Sunday, July 30, 2017

Allergic to Wool? Not really!

I know several people have told me in the last few weeks that they are allergic to wool.  I just stumbled across this article discussing the science behind why people really aren't allegic to wool.

They might be allergic to the chemicals used to process and clean the wool, they might be sensitive to large "scales" causing an itchy feeling, if the wool contains a lot of vegetable matter which was not processed out, the stalks of the plants might cause an itchy feeling. 

But they are probably NOT allergic to wool!

Saturday, July 29, 2017

new Ravelry Group

If you are a machine knitter and in or near the Thumb area of Michigan, head over to Ravelry to check out Mitten Thumb Machine Knitters group.

Thursday, July 27, 2017


Yesterday, July 26,  I demonstrated two machines at the GM Employee Car Show in Warren, Michigan.  The first machine was a KH-910 with the Evil Mad Scientist AYAB hack installed.  The other was my Home Profit antique circular sock machine with a prox sensor installed to count rows.

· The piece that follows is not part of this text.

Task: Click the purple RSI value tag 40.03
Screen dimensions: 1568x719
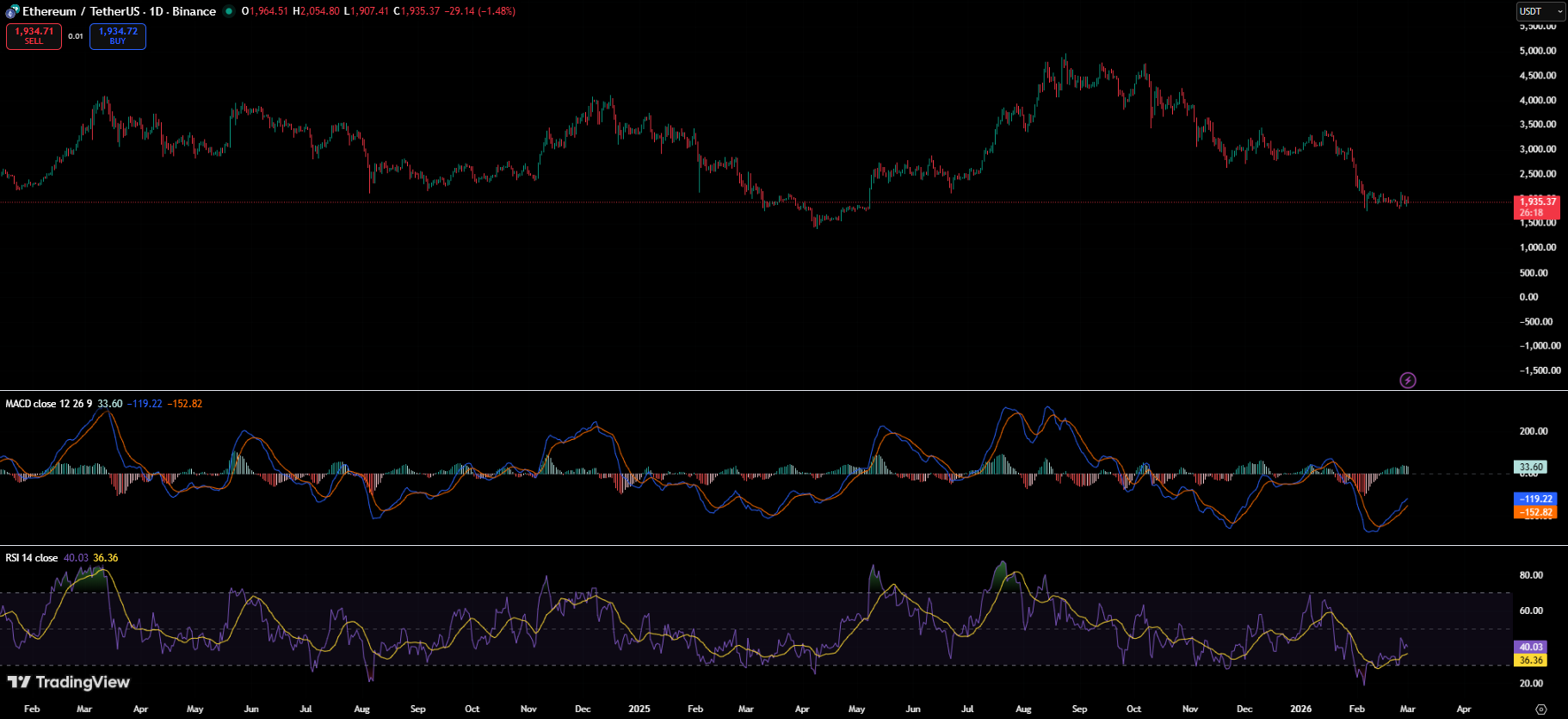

I also took project explanation posterboards, and a table full of about 25 pairs of socks and a few sweaters and shawls. and I took too much yarn, and a couple of boxes of tools and spare needles. And a cast-iron sewing machine base with a plywood top.  And a plastic chain.

 The back of my little GMC Terrain was pretty full.    I loaded it up the night before, because I needed to arrive at 6:30 to set up and find a good parking place after unloading.  In the morning I skipped breakfast at home and visited Tim Horton's instead.  Those guys in the drive-through are SUPER FAST, and very polite.

At the MakerFest, it took me about 2 hours to set up, re-arranging the tables a few times, with lots of help from the organizers. People started showing up and asking questions  about an hour before the official start time, so I was glad to have arrived early

I had a lot of interest from several people, including three youngsters to whom I explained the concept of swatching (prototyping to makers).  The first girl (maybe about 8 years old) asked, "What is this, a doll blanket?" and I explained that different yarns had different size stitches, and to make a full-size garment I need to do some math to calculate how many stitches to put in the full sweater in order to make it fit.  She nodded her head very seriously.  She understood the concept!  She looked at all the swatches and remarked that they were very pretty.

Eventually the sun climbed higher in the sky and I had to move my display from just on the outside of the tent to inside the tent to avoid the sun, which was beating down intensely.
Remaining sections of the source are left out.